Fue un golpe, pero tenía razón. Los hijos no son proyectos que podamos editar sin fin. Son libros que escribimos durante un tiempo… y luego debemos soltarlos para que sigan solos. - La costumbre de compadecerse
Hubo noches en las que me senté frente a la ventana pensando: si la vida hubiera sido diferente, si no hubiera perdido lo que perdí… Pero la autocompasión consume más que cualquier dolor.
Un día, un vecino me invitó a tomar té en la plaza. No hablamos casi nada. Solo estar acompañado me recordó que la tristeza no desaparece aislándose, sino compartiendo el silencio con alguien. - La costumbre de aislarse
Después de algunas pérdidas, me encerré en mi rutina: trabajo, casa, televisión. Nada más. Creía que así me protegía del dolor.
La verdad es que me estaba apagando.
La compañía, incluso silenciosa, es un bálsamo. A veces basta sentarse con alguien, sin palabras, para recordar que seguimos vivos. - La costumbre de vivir la vida de otros
Muchos de mis conocidos pasan horas hablando de lo que hacen los demás. Quién se separó, quién se fue a otro país, quién prosperó o fracasó. Es una distracción, sí, pero también es una forma de dejar de vivir la propia vida.
Cuando dejé de fijarme en lo ajeno, comencé a recuperar espacio para lo mío. Y descubrí que incluso las pequeñas cosas pueden dar alegría: cocinar algo nuevo, plantar una flor, aprender una frase en otro idioma. - La costumbre de acumular cosas inútiles
Conozco hogares llenos de objetos guardados “por si acaso”. Ropa que ya no se usa, utensilios rotos, recuerdos que no significan nada. El desorden pesa, aunque no lo veamos.
El día que limpié mi casa, sentí que también limpié mi alma. Soltar objetos es también soltar cargas. - La costumbre de posponer la vida
Durante años pensé: “Cuando tenga tiempo, aprenderé esto”, “cuando me jubile haré aquello”. Y cuando finalmente llegó el tiempo, descubrí que las fuerzas no siempre esperan.
La vida es ahora.
Lo que no hagas hoy, tal vez nunca lo hagas.

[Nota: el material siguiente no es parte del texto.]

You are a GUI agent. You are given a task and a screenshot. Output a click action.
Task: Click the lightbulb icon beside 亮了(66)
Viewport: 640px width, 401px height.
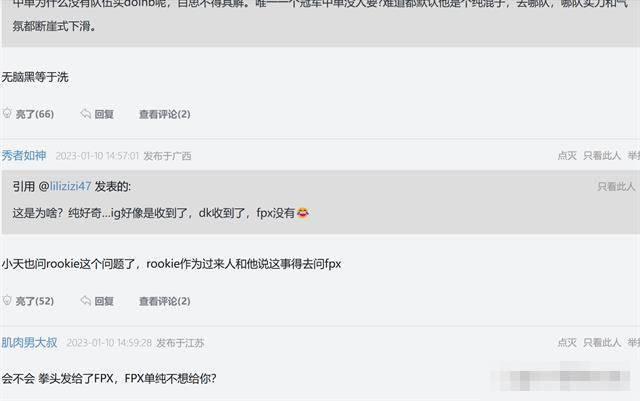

A esta edad comprendí algo sencillo, pero profundo: la ligereza no viene de lo que ganas, sino de lo que dejas ir. No de lo que llega, sino de lo que decides no arrastrar más.

Cada día es una elección silenciosa: cargar o soltar, aferrarse o abrir la mano.
Yo elijo soltar.
Ahora camino más despacio, pero con la espalda más liviana. Respiro más hondo. Escucho más. Me preocupo menos por lo que no depende de mí. Y, sobre todo, trato de cuidar aquello que aún está vivo: los afectos, los encuentros, los pequeños momentos que hacen que valga la pena abrir los ojos cada mañana.
La vida, al final, no se mide en años, sino en la suavidad con la que aprendemos a sostenerla.
Y todavía estoy aprendiendo.
Pero ahora aprendo sin prisa.
Porque el futuro, por corto que sea, todavía es un lugar al que vale la pena mirar.